Building a Voice Controlled Chromecast

I don’t like ads (who does?). I prefer to mute them while streaming or watching my favorite sport. I use chromecast with google tv for my home tv and I routinely experience the frustration of sitting through an ad while frantically searching for the remote that’s somehow disappeared into the couch cushions again.

I lose my Chromecast remote constantly. It’s small, and it blends into everything. By the time I find it, I’ve already sat through three ads for things I’ll never buy.

So I thought - what if I could just yell “Hey TV, mute” the moment an ad starts? No remote needed. Just my voice and sweet, sweet silence.

Turns out, you can control these devices using ADB (Android Debug Bridge) commands over WiFi. The Chromecast runs Android under the hood, so all the standard Android keyevent commands work. This opened up a whole rabbit hole.

Starting with the basics

I already had a Python script that could send commands to my Chromecast - things like play, pause, home, back, and navigation with the d-pad. It works by connecting to the device over ADB and sending keyevents. For example, keyevent 24 is volume up, keyevent 3 is home button. Simple stuff.

The script looked something like this for sending a command:

def send_keyevent(self, keycode):
    cmd = ['adb', '-s', self.device_id, 'shell', 'input', 'keyevent', str(keycode)]
    result = subprocess.run(cmd, capture_output=True, text=True)
    return result.returncode == 0

Adding voice control

The interesting part was adding voice recognition on top. I used Python’s SpeechRecognition library which can tap into Google’s speech recognition API. The idea is simple:

Listen continuously to the microphone
When you hear “Hey TV”, treat whatever comes next as a command
Map that command to the right Chromecast action
Execute it

The tricky part was the command mapping. People don’t always say things the exact same way. Someone might say “volume up” or “turn up the volume” or just “louder”. All of these should do the same thing. So I built a command map that handles variations:

COMMAND_MAP = {
    'volume up': 'volume_up',
    'louder': 'volume_up',
    'turn up': 'volume_up',
    'turn up the volume': 'volume_up',
    # ... and so on
}

There’s also fuzzy matching as a fallback. If someone says something that’s not an exact match, the script looks for partial matches or common words.

The pairing situation

One thing that tripped me up was the ADB pairing setup. When you enable wireless debugging on the Chromecast, there are actually two different ports involved:

Pairing port: A temporary port that shows up when you click “Pair device with pairing code”. It comes with a 6-digit code. You use this once to pair your computer with the device.
Connection port: The persistent port shown in the wireless debugging menu. This is what you use for all your commands after pairing.

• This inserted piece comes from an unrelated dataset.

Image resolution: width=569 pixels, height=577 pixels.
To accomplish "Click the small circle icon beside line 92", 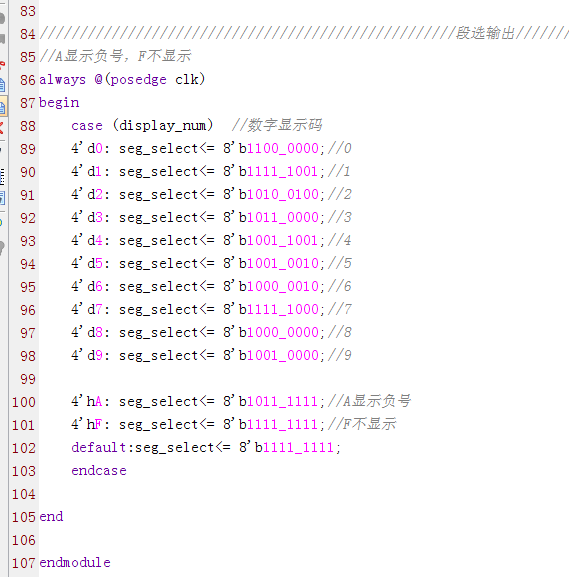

Here’s what the wireless debugging menu looks like - notice the IP address and port at the bottom:

Wireless debugging settings on Chromecast

And when you click “Pair device with pairing code”, you get this screen with a temporary pairing port and 6-digit code:

Pairing code screen on Chromecast

I initially had these confused and kept wondering why things weren’t connecting. Once I sorted that out and saved both to a config file, everything became much smoother.

Making it easy to set up

I didn’t want to remember IP addresses and ports every time. So I added a setup wizard that runs automatically if you haven’t configured anything yet. It walks you through:

Entering your Chromecast’s IP address
Pairing with the device (if needed)
Setting the connection port
Testing the connection

All this gets saved to ~/.config/chromecast-automation/config.json so you only do it once.

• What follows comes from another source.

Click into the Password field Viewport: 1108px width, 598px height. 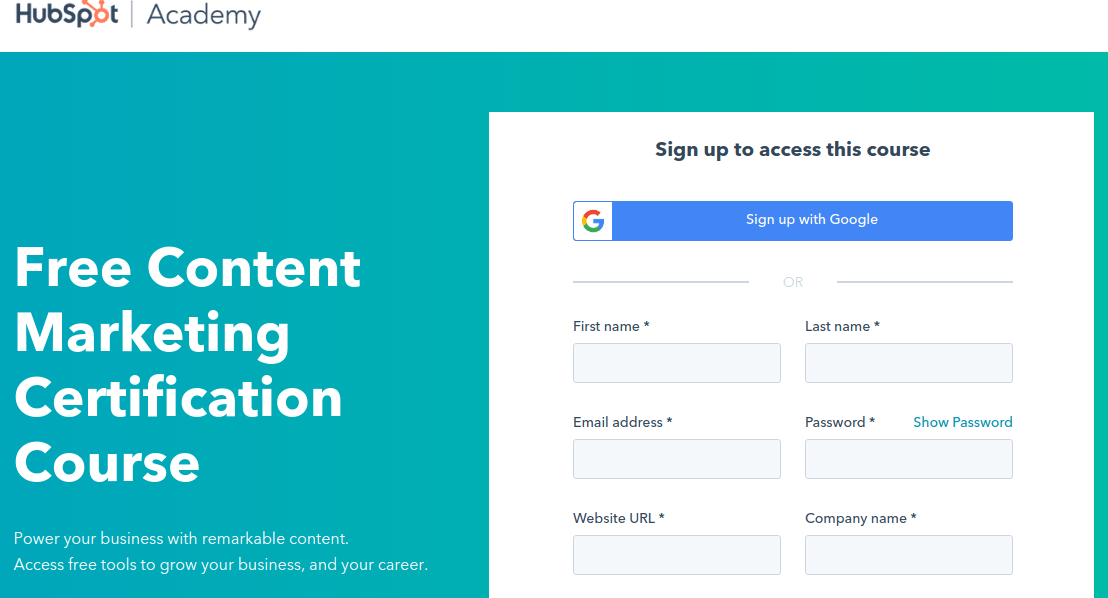909,459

What works and what doesn’t

Navigation, playback controls, and app launching all work great. I can say “Hey TV, open Netflix” and it launches Netflix. “Hey TV, pause” pauses whatever is playing. “Hey TV, home” takes me back to the home screen.

Volume controls are a different story. On my setup, I have a speaker connected to my TV via Optical Cable and volume is controlled via IR - meaning the Chromecast directly sends the event to my speakers. As a temporary workaround I kept the volume control with chromecast. I havent explored connecting the tv to my speaker via HDMI-CEC but thats on my radar next.

Was it worth it?

Absolutely. The moment an ad starts playing, I just say “Hey TV, mute” and I’m free. No more digging through couch cushions. No more watching the same car commercial for the hundredth time.

Here’s what it looks like in action:

Voice control script output

The whole project is just a few Python files - one for the remote control logic, one for voice recognition, and one for configuration.

If you have a Chromecast with Google TV and want to try this, you just need Python, ADB installed, and a microphone. The hardest part is getting the initial ADB pairing set up, and even that’s just following prompts on your TV screen.

Sometimes the best projects come from pure annoyance. Ads and a missing remote were annoying enough to make me build this. Now I just need to figure out how to automatically detect when ads are playing so I don’t even have to say anything.